Enquanto ele era ostentoso no microfone, isso não significa que ele simplesmente cuspia raps básicos e diretos. “The Shining Pt. 1 (Diamonds)” fica conceitual enquanto Dilla fala diretamente com um diamante como se fosse uma mulher, ele personifica carros de luxo felizes por serem pilotados pelo bairro em “Drive Me Wild” e ele entra no modo petty na melhor forma em “The Ex” enquanto ele zomba de uma antiga chama por ter perdido ele. Na faixa-título “The Diary”, Dilla usa um único verso para pintar sua história, mergulhando em sua história familiar e memórias de se apaixonar pela música quando criança.
Talvez alguns de seus raps mais focados sejam em “Fuck the Police”. Ele extrai a batida de tambor e o violino da faixa de 1972 “Scrabble” de René Costy & His Orchestra, depois adiciona sua própria percussão embaralhada, para um conjunto de versos raivosos e confrontantes que denunciam policiais corruptos e gatilho fácil e encorajam pessoas negras oprimidas a lutarem contra eles. “E veja esses policiais falsos / Pensaram que ele tinha uma arma / Fizeram um policial errar”, ele raps. “Podemos perder uns poucos deles, temos muitos deles.” A MCA não permitiu que a música fosse colocada no álbum, então Dilla a lançou com o selo independente Up Above Records, com a arte do álbum que retratava Rodney King, Amadou Diallo e Mumia Abu-Jamal — um trio de figuras negras cujas histórias trágicas ilustraram a necessidade da música desde o início.
Havia adições feitas em seu rastro, também.
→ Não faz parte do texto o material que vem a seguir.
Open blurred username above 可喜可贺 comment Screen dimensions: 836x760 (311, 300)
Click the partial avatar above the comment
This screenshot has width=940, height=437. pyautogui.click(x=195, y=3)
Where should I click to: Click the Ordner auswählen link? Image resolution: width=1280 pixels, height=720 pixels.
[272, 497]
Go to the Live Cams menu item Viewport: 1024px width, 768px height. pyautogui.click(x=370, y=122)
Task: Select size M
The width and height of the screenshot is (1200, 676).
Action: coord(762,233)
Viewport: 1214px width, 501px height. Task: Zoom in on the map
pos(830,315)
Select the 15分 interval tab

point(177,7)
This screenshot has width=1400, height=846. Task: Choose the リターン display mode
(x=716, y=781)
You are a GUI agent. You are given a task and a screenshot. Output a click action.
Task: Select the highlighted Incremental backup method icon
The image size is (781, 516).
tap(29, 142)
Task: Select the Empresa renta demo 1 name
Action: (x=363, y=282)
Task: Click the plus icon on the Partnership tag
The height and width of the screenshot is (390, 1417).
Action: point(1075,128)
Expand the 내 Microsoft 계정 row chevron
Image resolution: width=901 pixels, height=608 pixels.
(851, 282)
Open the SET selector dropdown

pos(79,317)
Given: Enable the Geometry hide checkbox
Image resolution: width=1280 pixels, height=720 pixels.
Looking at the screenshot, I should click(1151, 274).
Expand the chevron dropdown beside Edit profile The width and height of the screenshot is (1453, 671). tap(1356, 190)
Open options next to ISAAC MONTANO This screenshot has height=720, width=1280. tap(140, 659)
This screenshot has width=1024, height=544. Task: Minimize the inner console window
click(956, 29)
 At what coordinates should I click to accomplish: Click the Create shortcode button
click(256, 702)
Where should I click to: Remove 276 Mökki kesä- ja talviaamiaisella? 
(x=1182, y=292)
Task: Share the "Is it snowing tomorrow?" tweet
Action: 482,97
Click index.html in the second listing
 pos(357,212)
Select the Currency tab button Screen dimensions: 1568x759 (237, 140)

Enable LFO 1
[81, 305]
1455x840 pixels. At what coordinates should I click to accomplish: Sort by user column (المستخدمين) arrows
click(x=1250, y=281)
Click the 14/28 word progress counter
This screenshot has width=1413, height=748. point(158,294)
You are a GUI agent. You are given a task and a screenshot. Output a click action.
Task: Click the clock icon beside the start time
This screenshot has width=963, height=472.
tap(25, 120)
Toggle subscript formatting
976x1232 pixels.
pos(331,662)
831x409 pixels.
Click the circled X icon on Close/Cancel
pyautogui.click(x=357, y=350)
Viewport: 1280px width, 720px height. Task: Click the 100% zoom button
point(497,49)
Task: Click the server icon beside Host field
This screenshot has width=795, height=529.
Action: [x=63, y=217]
Dilla nunca conseguiu trabalhar com seu então colega de gravadora da MCA, Snoop Dogg, quando estava vivo, mas ele elogiou o Doggfather e Kokane em uma música chamada “Gangsta Boogie,” e a versão que aparece em The Diary tem ambas as lendas da Costa Oeste contribuindo com vocais. Nas também raps ao lado de vocais póstumos de Dilla em “The Sickness,” sobre um beat de Madlib que originalmente apareceu em Champion Sound.
Apesar da confusão em torno do lançamento de The Diary, ainda é uma parte essencial de sua história. “Quando ouvimos, estamos ouvindo um produtor enfrentando como se tornar um artista,” disse Charnas. No final, The Diary representa a crescente liberdade de Dilla: Foi o último álbum que ele quis lançar durante sua vida, e a melhor representação do que ele estava se tornando como estrela do rap. Ao longo deste álbum e da carreira de Dilla como um todo, ele viveu abundantemente e fez música do seu jeito.
William E. Ketchum III é um jornalista dedicado a cobrir a interseção entre música, cultura e sociedade. Seu trabalho apareceu em veículos como VIBE, GQ e NPR.